One minor detail about the event: The players, all professionals, did not receive appearance fees.

Lost embarrassingly

Around the same time the Springboks were hitting Proteas for sixes, Pakistan’s Under-19 cricket team was in Nairobi for a five-match One Day series against Kenya’s Under-19 team. The hosts embarrassingly lost all the matches.

Please be reminded that years ago, when Kenya’s cricket was doing well, then chair of Kenya Rugby Union (KRU), who is a lawyer, used to ask his learned friend who was then heading the cricket association how he had pulled it off.

Going by the current events at KRU, it seems they learned everything from cricket — and what is happening is exactly what happened to Kenya’s cricket. The cricket team not only failed to qualify for next year’s World Cup, but also lost its One Day status yet a decade ago it wanted to be promoted to the elite club of Test-playing nations.

While the Kenyan youngsters were getting beaten at home early this month, the senior side was getting stumped by Namibia as if it had won a tender to lose matches. Kenya’s main national team beat Namibia’s second string team, Namibia A, and again proved that when it comes to hopelessness, Kenya’s cricketers are unbeatable.

After the loses to the Southern Africa nation which has never reached the cricketing heights Kenya has, the local boys went to Pakistan, and lost all five matches against Pakistan A, another second string team.

During that time, Pakistan’s senior side was in the United Arab Emirates, playing all formats of the game against New Zealand.
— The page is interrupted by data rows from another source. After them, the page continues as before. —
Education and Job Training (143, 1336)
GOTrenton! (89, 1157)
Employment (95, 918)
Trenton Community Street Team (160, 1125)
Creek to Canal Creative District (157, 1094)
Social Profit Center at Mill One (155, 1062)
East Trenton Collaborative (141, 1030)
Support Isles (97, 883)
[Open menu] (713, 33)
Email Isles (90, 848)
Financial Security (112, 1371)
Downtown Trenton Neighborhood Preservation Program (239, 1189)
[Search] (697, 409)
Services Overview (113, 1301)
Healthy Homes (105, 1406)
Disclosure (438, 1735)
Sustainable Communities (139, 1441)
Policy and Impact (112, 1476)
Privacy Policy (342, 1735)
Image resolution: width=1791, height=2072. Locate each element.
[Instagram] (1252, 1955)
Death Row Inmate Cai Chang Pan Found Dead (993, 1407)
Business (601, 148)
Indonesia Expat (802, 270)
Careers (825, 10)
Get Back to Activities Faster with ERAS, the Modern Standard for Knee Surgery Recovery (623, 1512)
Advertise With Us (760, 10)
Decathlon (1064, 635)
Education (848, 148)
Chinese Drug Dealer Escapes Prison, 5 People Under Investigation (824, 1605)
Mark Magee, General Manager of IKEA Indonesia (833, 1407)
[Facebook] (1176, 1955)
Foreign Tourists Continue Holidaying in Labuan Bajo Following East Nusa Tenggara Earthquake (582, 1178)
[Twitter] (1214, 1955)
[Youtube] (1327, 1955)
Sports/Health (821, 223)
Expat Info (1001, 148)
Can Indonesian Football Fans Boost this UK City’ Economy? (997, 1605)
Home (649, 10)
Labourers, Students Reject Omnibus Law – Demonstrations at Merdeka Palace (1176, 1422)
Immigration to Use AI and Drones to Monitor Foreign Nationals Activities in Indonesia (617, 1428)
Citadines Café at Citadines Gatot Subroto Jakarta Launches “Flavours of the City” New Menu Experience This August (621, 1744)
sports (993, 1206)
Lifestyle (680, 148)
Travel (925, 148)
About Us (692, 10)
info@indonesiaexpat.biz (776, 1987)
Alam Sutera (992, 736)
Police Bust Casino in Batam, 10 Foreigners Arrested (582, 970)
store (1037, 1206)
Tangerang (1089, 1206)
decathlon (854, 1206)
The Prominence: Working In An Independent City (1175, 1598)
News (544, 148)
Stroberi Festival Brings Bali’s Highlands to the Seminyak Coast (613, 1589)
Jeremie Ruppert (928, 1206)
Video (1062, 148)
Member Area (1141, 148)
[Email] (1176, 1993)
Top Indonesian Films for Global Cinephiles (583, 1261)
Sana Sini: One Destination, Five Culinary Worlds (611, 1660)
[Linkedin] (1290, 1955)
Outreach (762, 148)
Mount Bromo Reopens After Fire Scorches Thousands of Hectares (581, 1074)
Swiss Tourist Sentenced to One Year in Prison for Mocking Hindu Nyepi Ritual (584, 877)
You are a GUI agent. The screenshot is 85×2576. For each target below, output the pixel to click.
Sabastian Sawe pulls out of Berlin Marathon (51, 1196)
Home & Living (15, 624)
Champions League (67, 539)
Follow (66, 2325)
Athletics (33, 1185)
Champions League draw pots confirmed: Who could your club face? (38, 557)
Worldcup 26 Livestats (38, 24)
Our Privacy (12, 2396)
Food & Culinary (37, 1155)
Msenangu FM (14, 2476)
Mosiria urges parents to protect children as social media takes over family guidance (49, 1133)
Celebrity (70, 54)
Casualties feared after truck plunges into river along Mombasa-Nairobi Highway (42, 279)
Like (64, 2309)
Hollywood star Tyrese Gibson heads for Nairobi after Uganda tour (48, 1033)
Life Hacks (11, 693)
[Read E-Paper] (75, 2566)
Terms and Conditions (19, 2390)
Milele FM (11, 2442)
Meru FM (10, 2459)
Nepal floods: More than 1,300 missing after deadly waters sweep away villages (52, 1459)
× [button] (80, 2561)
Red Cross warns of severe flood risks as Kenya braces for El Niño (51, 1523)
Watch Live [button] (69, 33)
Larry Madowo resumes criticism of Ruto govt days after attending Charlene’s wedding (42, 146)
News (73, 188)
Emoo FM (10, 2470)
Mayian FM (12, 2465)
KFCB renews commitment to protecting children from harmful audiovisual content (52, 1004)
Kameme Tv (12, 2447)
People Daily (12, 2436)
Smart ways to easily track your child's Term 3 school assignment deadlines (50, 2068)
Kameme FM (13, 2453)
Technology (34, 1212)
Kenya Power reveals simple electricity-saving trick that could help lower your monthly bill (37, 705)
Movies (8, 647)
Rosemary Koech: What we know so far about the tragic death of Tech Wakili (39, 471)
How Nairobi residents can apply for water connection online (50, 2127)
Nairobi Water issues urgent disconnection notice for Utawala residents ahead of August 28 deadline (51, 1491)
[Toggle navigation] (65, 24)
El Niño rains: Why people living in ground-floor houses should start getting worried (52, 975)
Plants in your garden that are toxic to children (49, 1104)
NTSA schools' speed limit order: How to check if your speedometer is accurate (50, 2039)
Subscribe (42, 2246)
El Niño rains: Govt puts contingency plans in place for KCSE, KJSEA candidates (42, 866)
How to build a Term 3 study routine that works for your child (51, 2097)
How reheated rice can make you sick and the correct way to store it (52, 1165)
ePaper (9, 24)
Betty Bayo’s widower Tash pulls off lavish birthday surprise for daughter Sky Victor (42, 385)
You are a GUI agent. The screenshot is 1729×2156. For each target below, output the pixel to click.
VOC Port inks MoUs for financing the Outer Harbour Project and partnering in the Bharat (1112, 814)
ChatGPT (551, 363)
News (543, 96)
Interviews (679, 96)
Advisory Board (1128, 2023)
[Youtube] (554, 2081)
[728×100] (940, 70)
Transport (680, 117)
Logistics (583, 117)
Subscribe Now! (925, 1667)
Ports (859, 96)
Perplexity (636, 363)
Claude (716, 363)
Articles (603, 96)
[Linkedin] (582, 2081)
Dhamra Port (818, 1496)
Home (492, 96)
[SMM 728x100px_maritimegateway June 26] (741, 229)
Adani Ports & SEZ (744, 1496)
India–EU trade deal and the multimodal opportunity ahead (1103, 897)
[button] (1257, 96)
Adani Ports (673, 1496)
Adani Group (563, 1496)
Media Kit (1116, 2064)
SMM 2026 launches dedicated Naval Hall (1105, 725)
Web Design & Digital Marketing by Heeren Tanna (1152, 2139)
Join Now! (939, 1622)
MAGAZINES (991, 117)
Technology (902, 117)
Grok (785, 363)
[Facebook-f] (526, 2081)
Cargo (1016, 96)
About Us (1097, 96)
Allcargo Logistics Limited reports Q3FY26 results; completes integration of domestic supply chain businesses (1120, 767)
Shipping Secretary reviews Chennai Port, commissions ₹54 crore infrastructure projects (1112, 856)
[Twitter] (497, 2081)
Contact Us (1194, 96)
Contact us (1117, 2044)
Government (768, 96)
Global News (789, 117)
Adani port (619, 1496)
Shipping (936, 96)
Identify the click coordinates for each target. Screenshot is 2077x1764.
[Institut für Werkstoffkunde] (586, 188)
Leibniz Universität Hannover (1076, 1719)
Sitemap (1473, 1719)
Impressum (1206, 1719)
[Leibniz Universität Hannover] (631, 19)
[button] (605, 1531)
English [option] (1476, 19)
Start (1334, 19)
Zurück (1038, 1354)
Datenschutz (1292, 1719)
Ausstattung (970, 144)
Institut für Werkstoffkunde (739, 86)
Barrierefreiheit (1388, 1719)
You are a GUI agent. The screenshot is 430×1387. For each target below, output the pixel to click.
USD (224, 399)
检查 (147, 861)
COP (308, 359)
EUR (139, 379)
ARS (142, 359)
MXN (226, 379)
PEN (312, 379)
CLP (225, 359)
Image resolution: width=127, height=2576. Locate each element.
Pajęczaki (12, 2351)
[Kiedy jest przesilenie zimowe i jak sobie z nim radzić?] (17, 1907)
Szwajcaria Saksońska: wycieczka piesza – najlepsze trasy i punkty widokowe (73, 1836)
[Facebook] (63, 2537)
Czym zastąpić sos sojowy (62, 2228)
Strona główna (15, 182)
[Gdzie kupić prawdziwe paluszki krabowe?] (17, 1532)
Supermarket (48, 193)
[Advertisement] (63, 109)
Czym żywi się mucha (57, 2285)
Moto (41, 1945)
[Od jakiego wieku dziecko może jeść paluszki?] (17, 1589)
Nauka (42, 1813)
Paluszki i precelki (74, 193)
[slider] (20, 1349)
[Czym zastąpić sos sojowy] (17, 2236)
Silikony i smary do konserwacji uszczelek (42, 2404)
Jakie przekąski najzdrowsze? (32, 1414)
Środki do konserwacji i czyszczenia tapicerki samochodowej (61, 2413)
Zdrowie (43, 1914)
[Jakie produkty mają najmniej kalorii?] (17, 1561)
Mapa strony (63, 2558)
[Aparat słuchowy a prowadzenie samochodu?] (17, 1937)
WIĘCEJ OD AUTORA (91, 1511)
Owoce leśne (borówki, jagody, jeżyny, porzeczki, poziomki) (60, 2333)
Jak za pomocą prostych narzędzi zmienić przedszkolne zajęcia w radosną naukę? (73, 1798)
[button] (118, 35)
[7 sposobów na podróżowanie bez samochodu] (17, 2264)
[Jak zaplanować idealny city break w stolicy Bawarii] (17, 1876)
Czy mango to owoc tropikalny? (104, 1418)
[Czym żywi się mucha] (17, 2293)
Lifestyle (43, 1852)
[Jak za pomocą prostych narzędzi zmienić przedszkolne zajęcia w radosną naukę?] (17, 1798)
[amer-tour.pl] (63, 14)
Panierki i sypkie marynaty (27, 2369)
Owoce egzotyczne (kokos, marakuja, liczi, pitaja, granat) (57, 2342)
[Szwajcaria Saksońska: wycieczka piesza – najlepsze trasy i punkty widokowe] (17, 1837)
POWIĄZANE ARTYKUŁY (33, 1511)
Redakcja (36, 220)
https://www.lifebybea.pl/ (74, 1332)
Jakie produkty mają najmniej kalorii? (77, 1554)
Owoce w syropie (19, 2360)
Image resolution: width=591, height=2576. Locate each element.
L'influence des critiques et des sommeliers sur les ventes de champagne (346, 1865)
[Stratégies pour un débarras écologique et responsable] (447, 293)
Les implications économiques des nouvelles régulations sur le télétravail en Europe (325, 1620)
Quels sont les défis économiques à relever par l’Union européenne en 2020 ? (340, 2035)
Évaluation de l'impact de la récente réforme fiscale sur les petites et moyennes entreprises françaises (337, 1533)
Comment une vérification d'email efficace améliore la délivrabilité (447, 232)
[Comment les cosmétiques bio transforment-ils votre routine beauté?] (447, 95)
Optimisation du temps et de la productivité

The New Zealanders are coached by their countryman Mike Hesson, who once coached Kenya but threw in his bat just ten months into his two-year contract when the playing conditions became unfriendly — or when they were made so.

 

When Hesson quit in May 2012 and cited insecurity, we could have believed him, only that his resignation came a few days after that of Englishman Tom Sears, who was the general manager/chief executive officer of Cricket Kenya.

Still, we could have let that pass, but Barbara Kokonya, a Kenyan who replaced Sears, also resigned a year later. Kokonya had held the same position at Kenya Rugby Union from June 2011 and resigned in October of the following year. Again, we could have let Kokonya’s resignation from Cricket Kenya pass, but her replacement, South-African-born Kobus Olivier, who was hired in November 2013, quit under hard-to-understand circumstances mid this year. Oh, early in the week, Cricket Kenya hired a general manager, who, like the coaches of the Under-19 and the senior side, is a Kenyan. Just like the rugby union is doing!

December has been a hectic month for Kenya’s sporting fraternity and sorority. The national Rugby Sevens team was on a losing streak at the IRB Sevens series while the officials — all of them members of the Ngong Road mafia — were fighting it out in the boardroom and resigning left, right and centre.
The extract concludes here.